• [STORED DATA]
*** Block opens ***
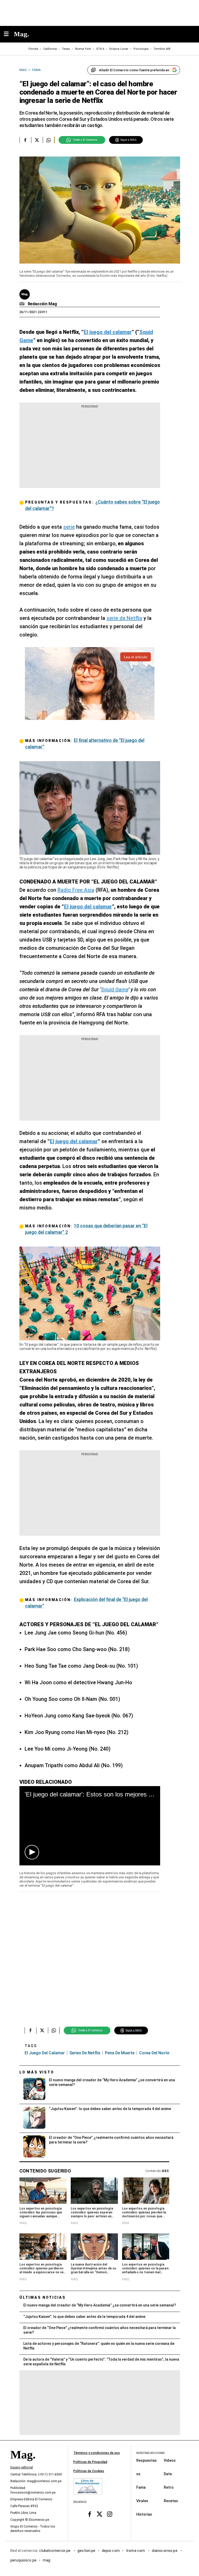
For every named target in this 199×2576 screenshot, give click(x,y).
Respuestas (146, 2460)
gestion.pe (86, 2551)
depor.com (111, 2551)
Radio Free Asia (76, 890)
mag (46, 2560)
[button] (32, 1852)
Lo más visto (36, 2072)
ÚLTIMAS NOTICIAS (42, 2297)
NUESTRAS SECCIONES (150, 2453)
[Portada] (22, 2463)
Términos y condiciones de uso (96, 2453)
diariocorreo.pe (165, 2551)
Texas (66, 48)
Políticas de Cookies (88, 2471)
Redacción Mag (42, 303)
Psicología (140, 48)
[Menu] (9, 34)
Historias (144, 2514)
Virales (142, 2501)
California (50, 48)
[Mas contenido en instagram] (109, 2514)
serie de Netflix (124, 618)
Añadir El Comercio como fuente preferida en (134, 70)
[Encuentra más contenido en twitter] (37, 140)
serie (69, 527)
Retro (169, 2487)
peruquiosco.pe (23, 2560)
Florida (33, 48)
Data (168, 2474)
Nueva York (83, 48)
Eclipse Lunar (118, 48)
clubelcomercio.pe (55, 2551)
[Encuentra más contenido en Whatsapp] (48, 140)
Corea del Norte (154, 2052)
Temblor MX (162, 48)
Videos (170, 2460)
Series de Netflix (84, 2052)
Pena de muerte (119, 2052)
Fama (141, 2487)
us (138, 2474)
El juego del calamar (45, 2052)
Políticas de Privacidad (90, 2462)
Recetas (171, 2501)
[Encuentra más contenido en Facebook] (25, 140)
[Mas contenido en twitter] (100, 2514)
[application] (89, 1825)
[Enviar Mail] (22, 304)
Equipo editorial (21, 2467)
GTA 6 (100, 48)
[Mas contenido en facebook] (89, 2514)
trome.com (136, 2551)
*** Block closes ***
*** Block opens ***
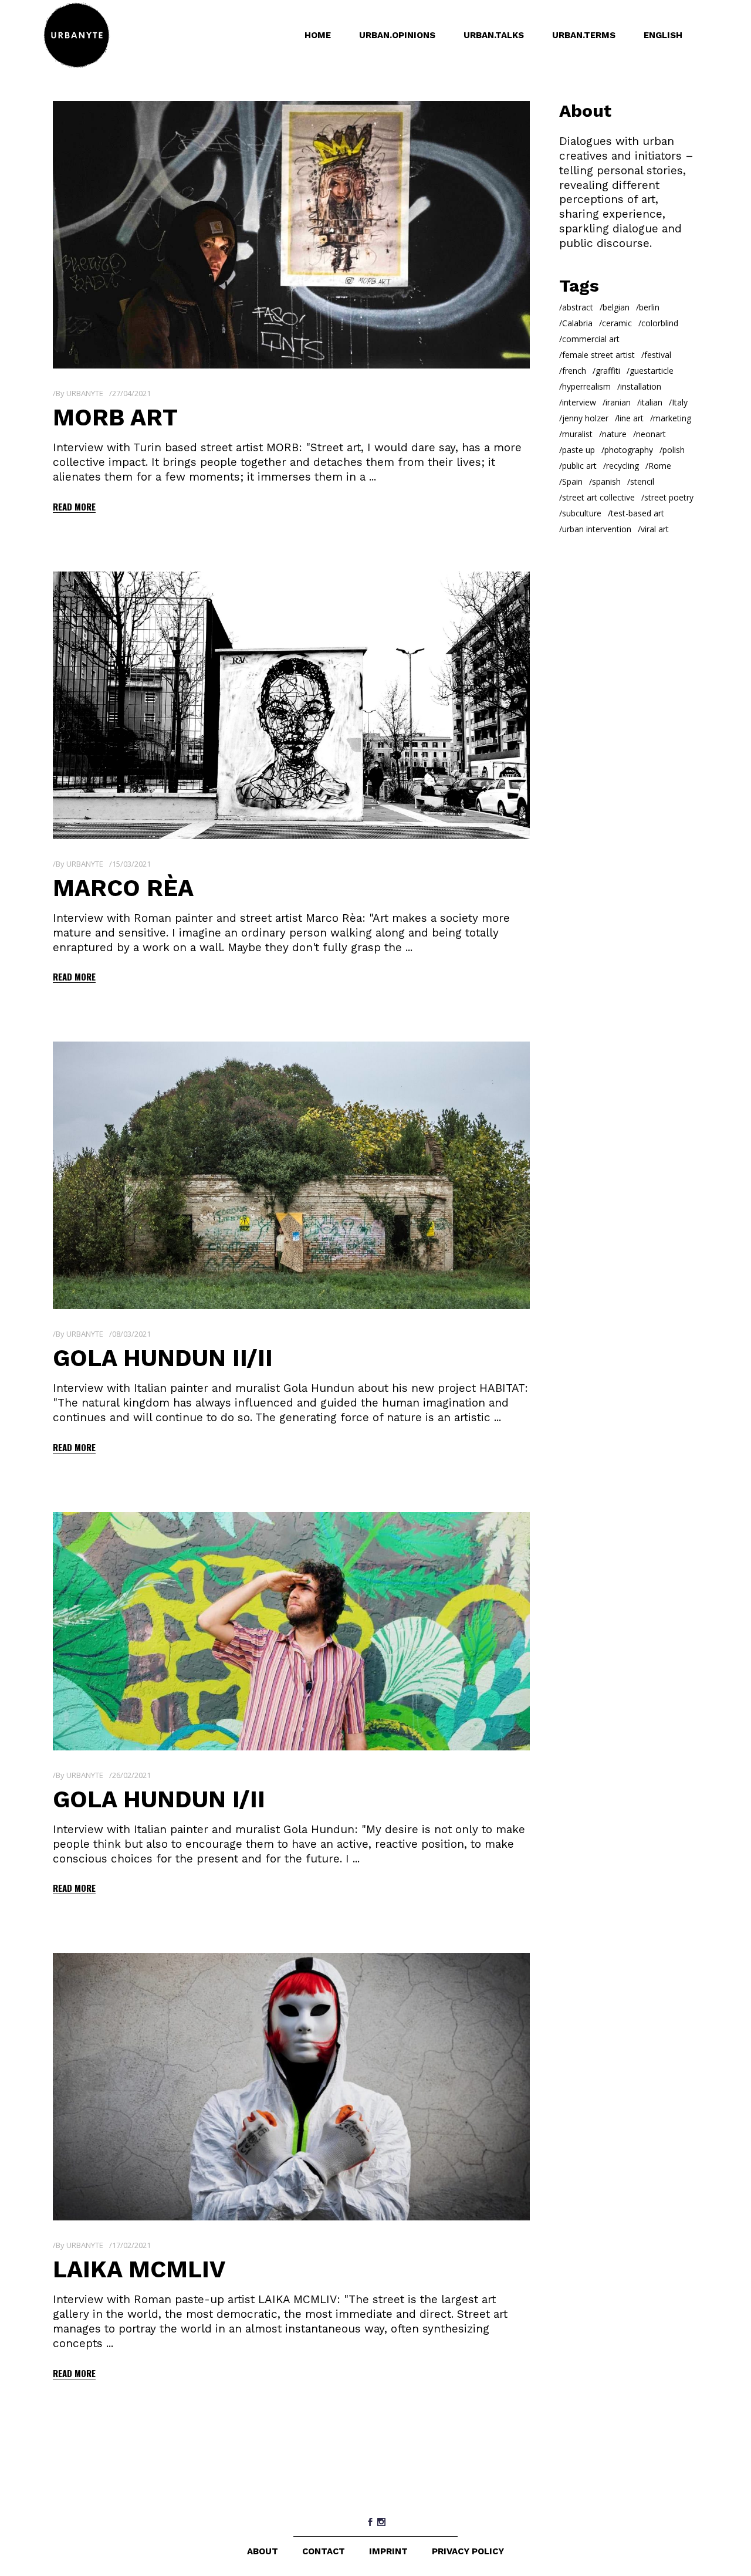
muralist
*** Block closes ***
*** Block opens ***
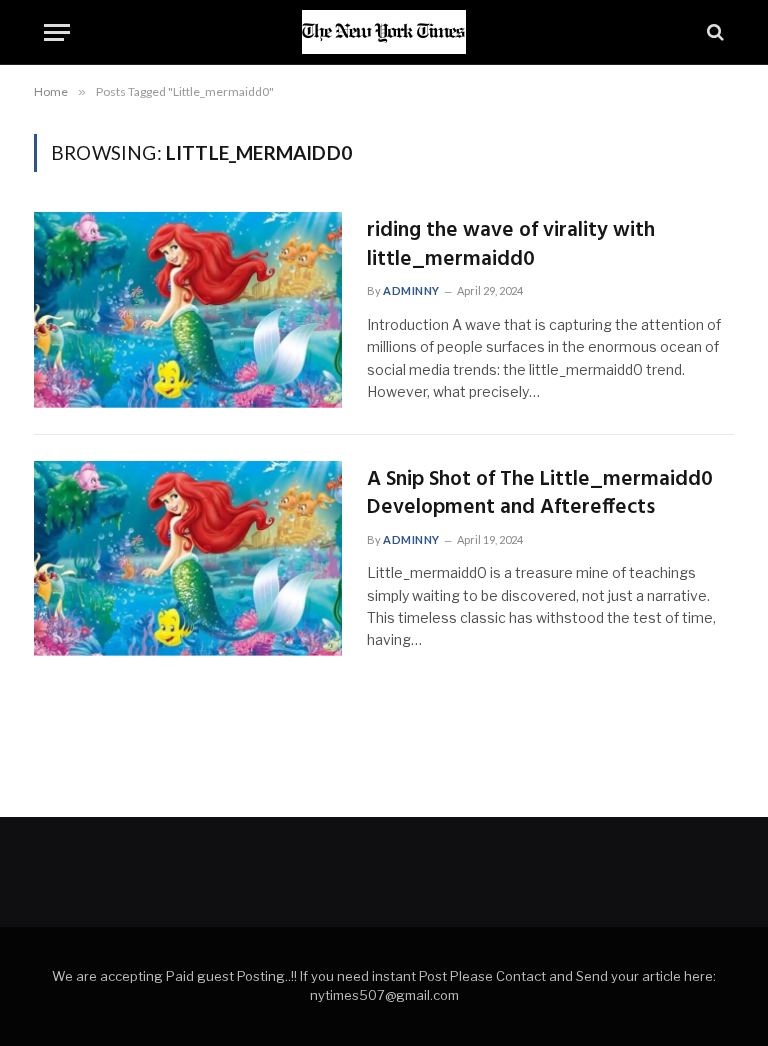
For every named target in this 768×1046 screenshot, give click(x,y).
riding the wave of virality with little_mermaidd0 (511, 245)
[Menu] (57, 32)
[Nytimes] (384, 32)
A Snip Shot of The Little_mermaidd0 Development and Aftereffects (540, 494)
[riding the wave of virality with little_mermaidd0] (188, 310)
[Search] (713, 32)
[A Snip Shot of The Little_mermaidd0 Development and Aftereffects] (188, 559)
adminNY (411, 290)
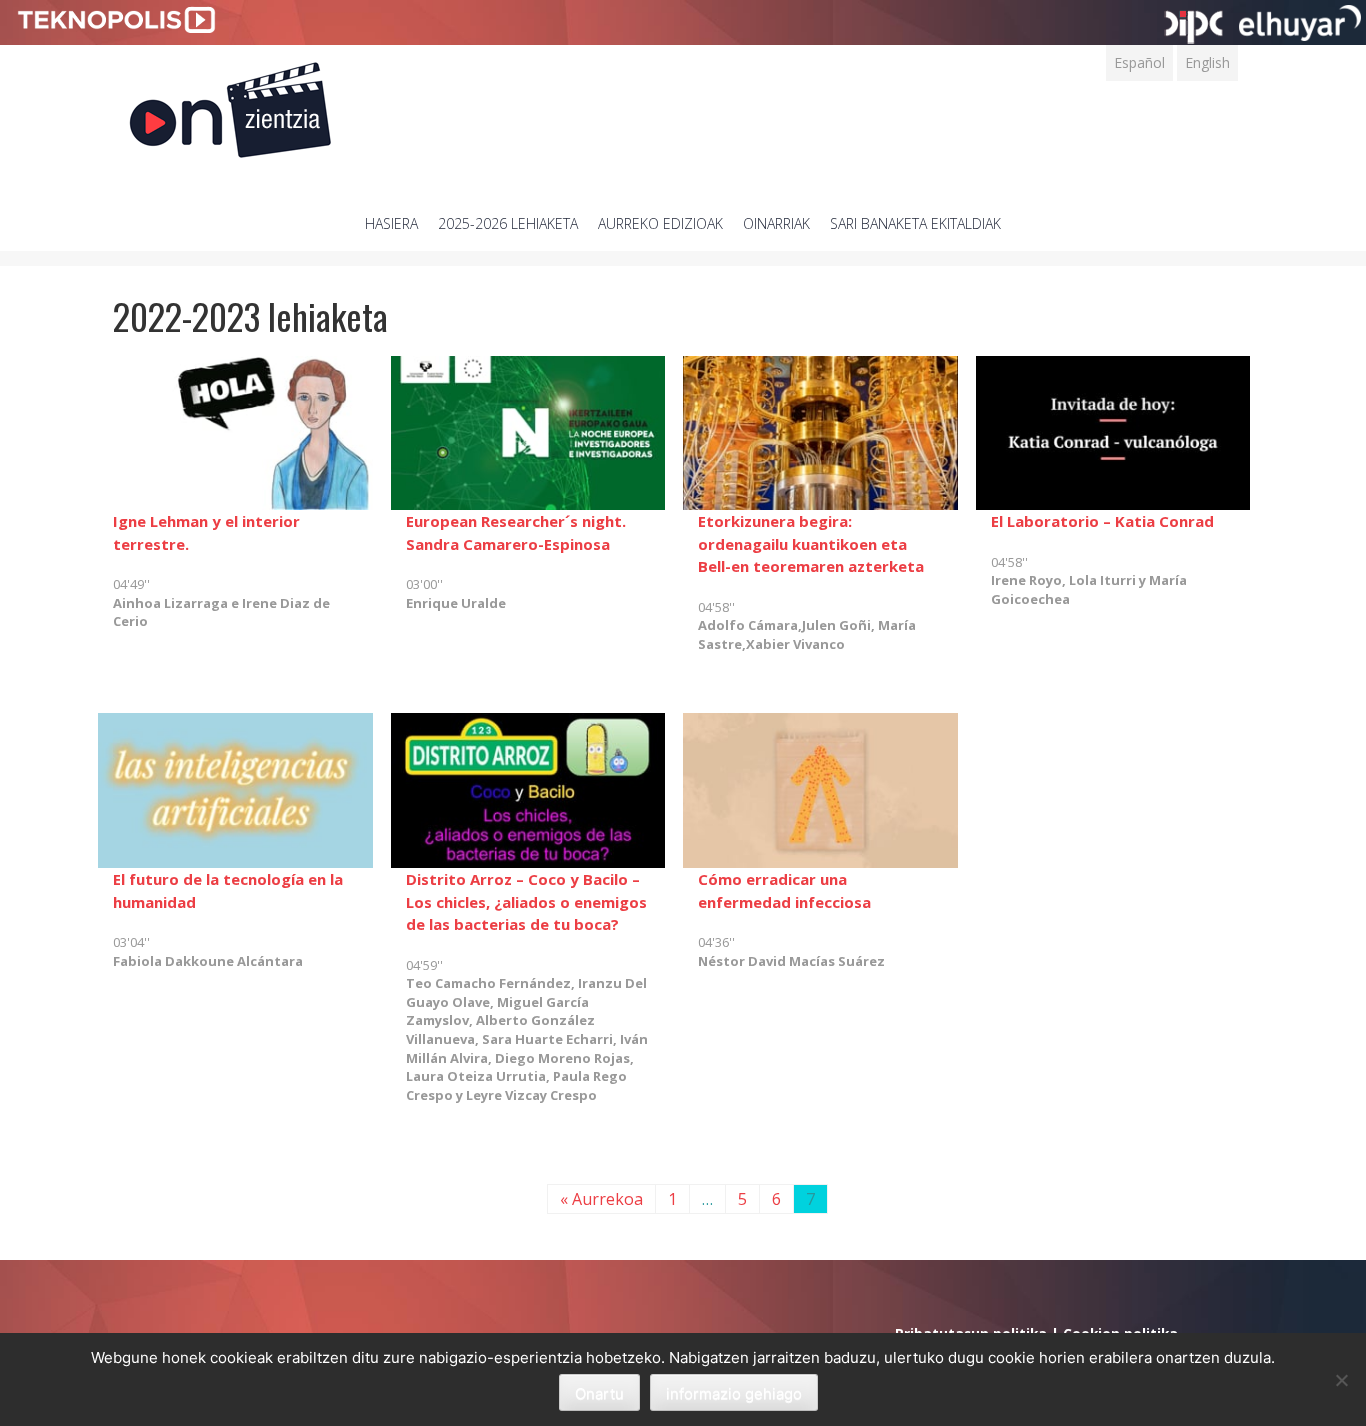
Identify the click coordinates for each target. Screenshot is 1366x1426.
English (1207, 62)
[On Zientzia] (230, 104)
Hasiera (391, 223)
*** Block closes ***
• [TASK DETAILS] The expected answer holds each line from the listing above where the string "Políticas" is present.

• [SOLUTION TO THIS EXERCISE]
Políticas de Cookies (88, 2471)
Políticas de Privacidad (90, 2462)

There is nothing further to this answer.